ASSIGNMENT ▸ Repeat the entries beneath in their entirety, precisely as given.

DATA FOR THIS EXERCISE ▸

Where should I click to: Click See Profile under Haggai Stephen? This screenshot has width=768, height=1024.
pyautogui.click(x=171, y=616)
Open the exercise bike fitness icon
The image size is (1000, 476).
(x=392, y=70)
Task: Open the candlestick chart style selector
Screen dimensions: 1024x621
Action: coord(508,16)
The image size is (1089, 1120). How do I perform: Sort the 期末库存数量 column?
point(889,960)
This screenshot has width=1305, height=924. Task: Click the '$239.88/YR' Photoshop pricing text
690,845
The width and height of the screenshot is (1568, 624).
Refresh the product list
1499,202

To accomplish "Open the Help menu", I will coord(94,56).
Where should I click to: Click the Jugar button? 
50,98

RESPONSE AREA ▸
Where should I click to: Click See Profile under Haggai Stephen? This screenshot has width=768, height=1024.
pyautogui.click(x=171, y=616)
Open the exercise bike fitness icon
The image size is (1000, 476).
(x=392, y=70)
Task: Open the candlestick chart style selector
Screen dimensions: 1024x621
Action: coord(508,16)
The image size is (1089, 1120). How do I perform: Sort the 期末库存数量 column?
point(889,960)
This screenshot has width=1305, height=924. Task: Click the '$239.88/YR' Photoshop pricing text
690,845
The width and height of the screenshot is (1568, 624).
Refresh the product list
1499,202

To accomplish "Open the Help menu", I will coord(94,56).
Where should I click to: Click the Jugar button? 
50,98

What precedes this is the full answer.